Dear esteemed guests, today we have gathered for the celebration of perhaps the most important event in our great country’s history: American Independence Day.
July 4, 1776, the Continental Congress approved the final wording of the Declaration of Independence.
Copies of the bold manuscript were circulated around the new nation. From the snow-capped, Cascade mountains to the Everglades a new future was beginning; eyes were being opened and becoming brighter. A future of self-determination was being whispered in a mountain pass and newly built town. Those whispers were soon to become a roar. Reluctance and self-doubt were finally being cast aside. People were fostering the words of the great Thomas Paine’s, pamphlet, distributed countrywide, “Common Sense”.
And in the draft of Thomas Jefferson, a new nation cemented new principles of freedom and independence.

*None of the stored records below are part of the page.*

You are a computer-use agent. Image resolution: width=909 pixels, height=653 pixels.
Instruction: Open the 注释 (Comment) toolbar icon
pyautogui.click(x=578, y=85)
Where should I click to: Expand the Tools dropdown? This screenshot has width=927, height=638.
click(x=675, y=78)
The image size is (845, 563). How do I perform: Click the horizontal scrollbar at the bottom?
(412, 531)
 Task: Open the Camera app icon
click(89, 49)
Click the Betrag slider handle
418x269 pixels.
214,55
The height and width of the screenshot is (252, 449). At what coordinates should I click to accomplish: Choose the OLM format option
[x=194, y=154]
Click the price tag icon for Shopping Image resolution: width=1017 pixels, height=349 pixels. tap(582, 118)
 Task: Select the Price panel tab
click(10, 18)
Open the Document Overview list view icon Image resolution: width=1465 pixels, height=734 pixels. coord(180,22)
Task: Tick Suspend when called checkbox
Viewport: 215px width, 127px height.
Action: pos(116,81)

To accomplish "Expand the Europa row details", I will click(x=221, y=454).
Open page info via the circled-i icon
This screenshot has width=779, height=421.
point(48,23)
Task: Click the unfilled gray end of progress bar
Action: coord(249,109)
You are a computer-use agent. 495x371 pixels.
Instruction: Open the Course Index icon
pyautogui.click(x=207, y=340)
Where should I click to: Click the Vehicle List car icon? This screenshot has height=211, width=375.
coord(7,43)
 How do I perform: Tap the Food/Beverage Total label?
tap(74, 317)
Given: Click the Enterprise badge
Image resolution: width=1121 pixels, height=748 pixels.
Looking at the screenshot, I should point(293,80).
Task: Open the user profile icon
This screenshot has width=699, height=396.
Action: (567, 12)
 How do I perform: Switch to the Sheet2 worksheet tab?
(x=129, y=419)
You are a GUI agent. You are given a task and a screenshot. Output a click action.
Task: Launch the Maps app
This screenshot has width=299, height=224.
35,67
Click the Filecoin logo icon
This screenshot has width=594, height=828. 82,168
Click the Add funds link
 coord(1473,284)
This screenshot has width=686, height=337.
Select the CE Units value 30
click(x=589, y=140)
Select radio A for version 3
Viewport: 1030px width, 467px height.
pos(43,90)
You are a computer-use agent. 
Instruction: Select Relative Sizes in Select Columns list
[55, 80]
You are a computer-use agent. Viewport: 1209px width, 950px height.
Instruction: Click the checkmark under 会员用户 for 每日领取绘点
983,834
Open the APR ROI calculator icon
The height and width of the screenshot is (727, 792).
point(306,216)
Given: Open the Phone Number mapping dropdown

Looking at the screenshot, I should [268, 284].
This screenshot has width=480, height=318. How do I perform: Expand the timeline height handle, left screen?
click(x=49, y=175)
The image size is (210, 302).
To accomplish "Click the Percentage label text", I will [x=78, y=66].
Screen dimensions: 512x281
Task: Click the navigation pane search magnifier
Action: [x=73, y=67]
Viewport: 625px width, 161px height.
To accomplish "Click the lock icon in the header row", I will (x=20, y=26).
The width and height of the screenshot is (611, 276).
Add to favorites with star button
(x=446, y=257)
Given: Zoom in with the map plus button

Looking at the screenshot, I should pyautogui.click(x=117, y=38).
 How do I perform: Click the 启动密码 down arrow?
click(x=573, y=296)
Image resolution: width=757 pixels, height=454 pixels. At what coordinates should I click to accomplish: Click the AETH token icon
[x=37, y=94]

The Declaration unambiguously announced: “We hold these truths to be self-evident, that all men are created equal, that they are endowed by their Creator with certain unalienable Rights, that among these are Life,
Liberty, and the Pursuit of Happiness. — That to secure these Rights, Governments are instituted among Men, deriving their just Powers from the Consent of the Governed.”
Those hallowed words etched ineradicably into the philosophy of Government, signaling the beginnings of the most revolutionary forms of freedoms enjoyed by any citizens of any nation.
The American Revolutionary War, mostly known as the American War of Independence, was a war between Great Britain and the Thirteen Colonies of North America. From the margins of an almost invisible victory, the bloody war was won. With the victory, independence in July 1776 was declared and the United States of America was truly on the path to becoming the most prosperous, freest, and most powerful nation in the history of the world.
Yet let us not forget our humble roots and that today we stand on the shoulders of giants: pioneers who suffered to make this country what it is today. Let us pause and think of the inhabitants of the first settlement in James Town who left their homes in England and suffered turmoil to lay the first foundations of this great country. Let us think of Martin Luthor King who allowed the eyes of Americans to be truly opened and so we could truly adopt the principles of the Declaration of Independence.
The future is bright. I ask you to join me in toasting, “Long live America.”